As investigações apontam que contratos firmados com a empresa Lemon teriam sido mantidos por meio de pregões repetidos e renovações sucessivas, favorecendo o grupo empresarial ao longo dos últimos anos. O caso resultou em operação da Polícia Federal, que cumpriu mandados de busca e apreensão e determinou o afastamento do então prefeito interino de Cabedelo, Edvaldo Neto.
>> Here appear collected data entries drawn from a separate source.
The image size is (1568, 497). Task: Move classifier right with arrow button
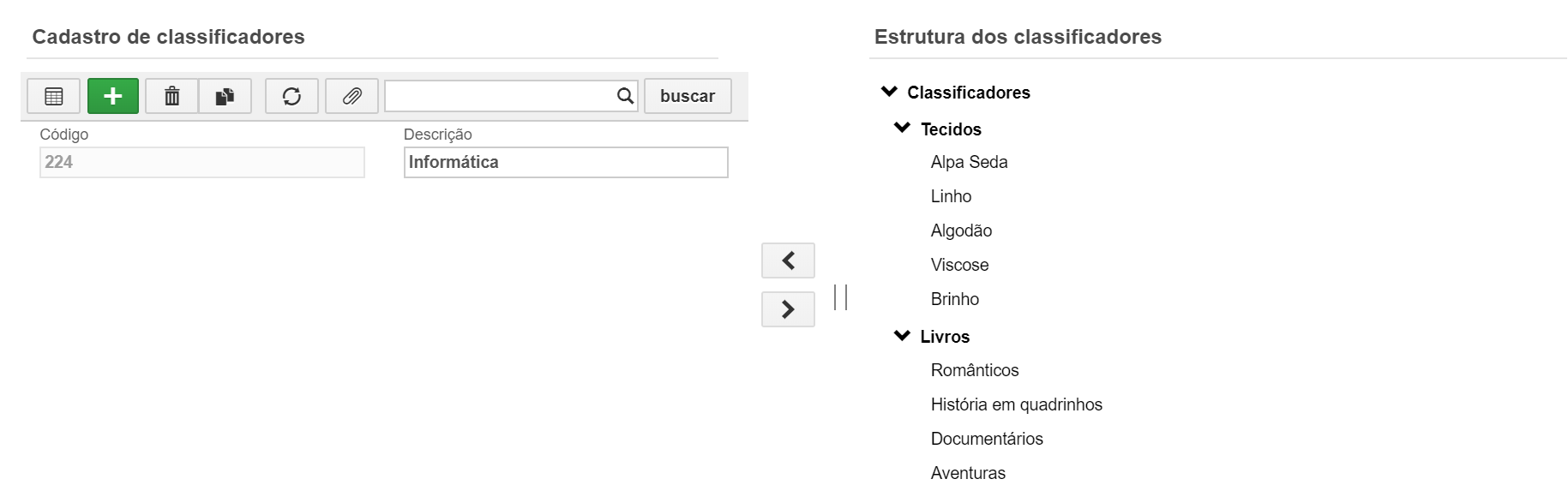tap(788, 309)
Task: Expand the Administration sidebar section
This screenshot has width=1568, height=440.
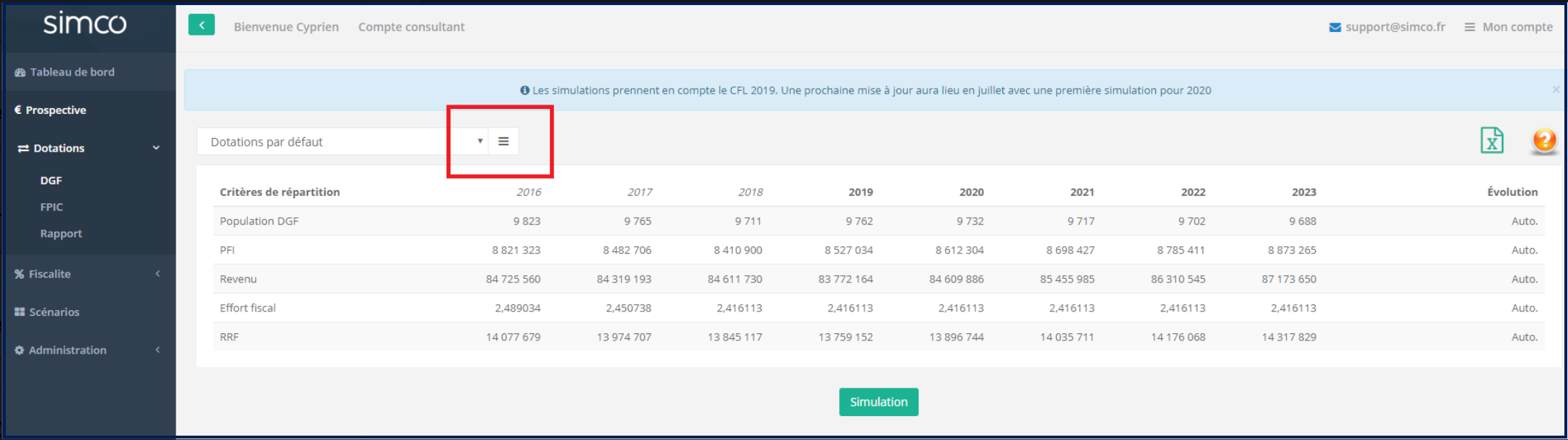Action: pyautogui.click(x=157, y=350)
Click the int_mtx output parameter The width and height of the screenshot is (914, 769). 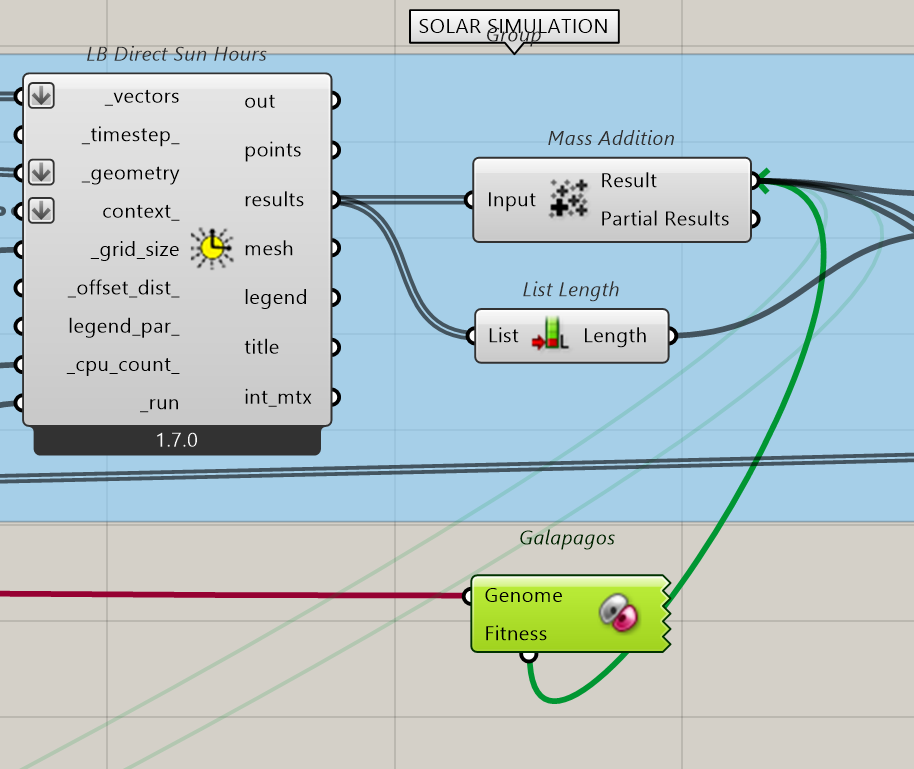click(x=277, y=397)
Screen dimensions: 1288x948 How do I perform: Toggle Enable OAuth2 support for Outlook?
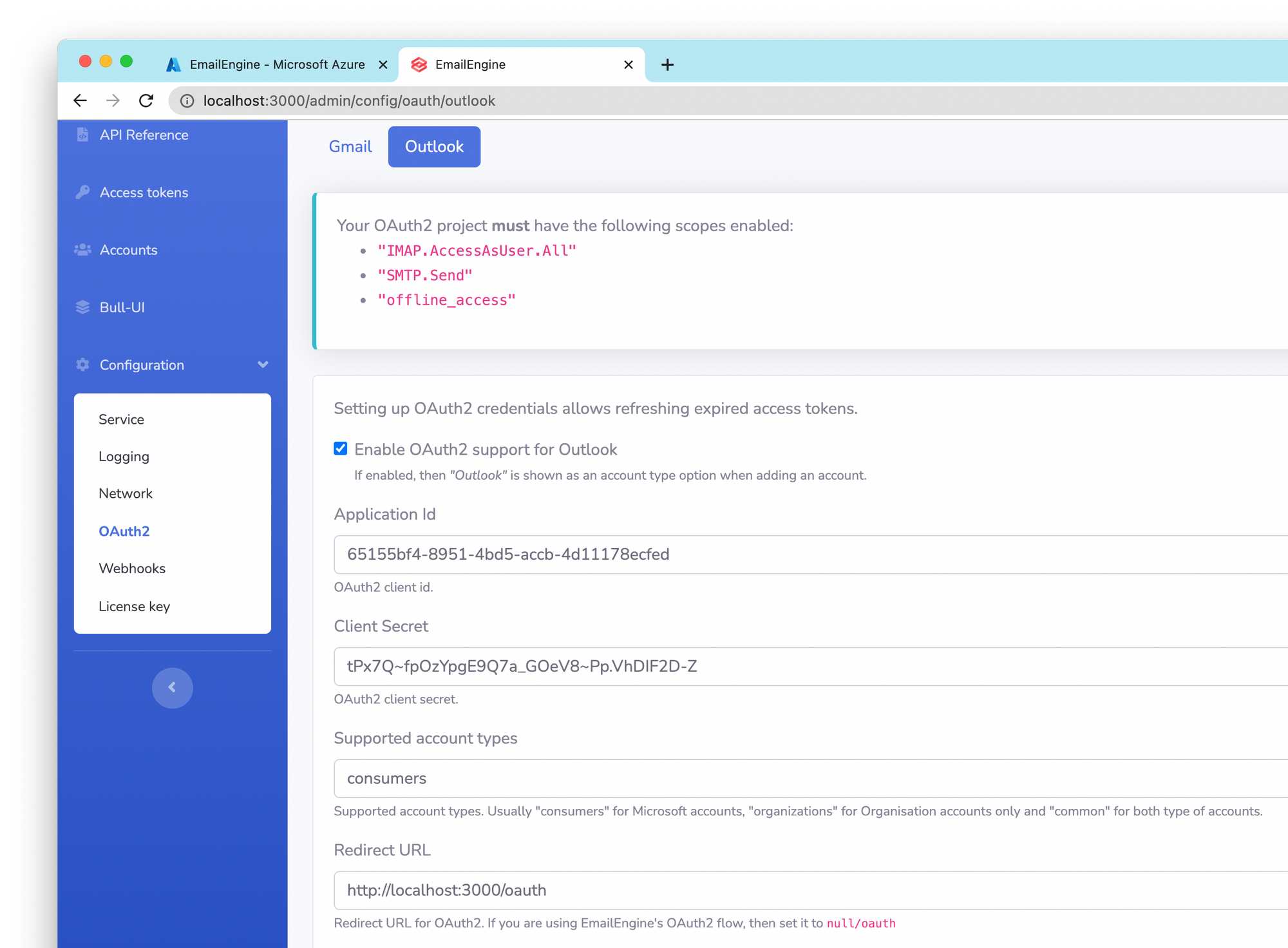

De acordo com o Ministério Público e a Polícia Federal, o esquema utilizava empresas terceirizadas para empregar pessoas ligadas a uma facção criminosa dentro da administração pública municipal. Conforme a investigação, os recursos destinados ao pagamento dos trabalhadores terceirizados retornariam aos líderes da organização e a agentes políticos por meio de propina.
Um dos principais contratos analisados teve origem em uma licitação realizada em 2019. O acordo começou a vigorar em janeiro de 2020 e permaneceu ativo até janeiro de 2026 após 11 aditivos consecutivos. Inicialmente avaliado em R$ 14,9 milhões, o contrato alcançou o montante de R$ 28,7 milhões após sucessivas alterações, representando aumento de 93,06% no período, índice muito superior à inflação acumulada medida pelo IPCA no mesmo intervalo.
Outro contrato investigado foi firmado em fevereiro de 2024 para prestação de serviços terceirizados nas unidades de saúde do município. O valor inicial ultrapassava R$ 9,2 milhões, com pagamentos mensais de aproximadamente R$ 774 mil.
Segundo os investigadores, o contrato foi renovado por mais 12 meses logo após a desclassificação de uma empresa concorrente em um pregão eletrônico, situação que teria favorecido novamente a empresa Lemon.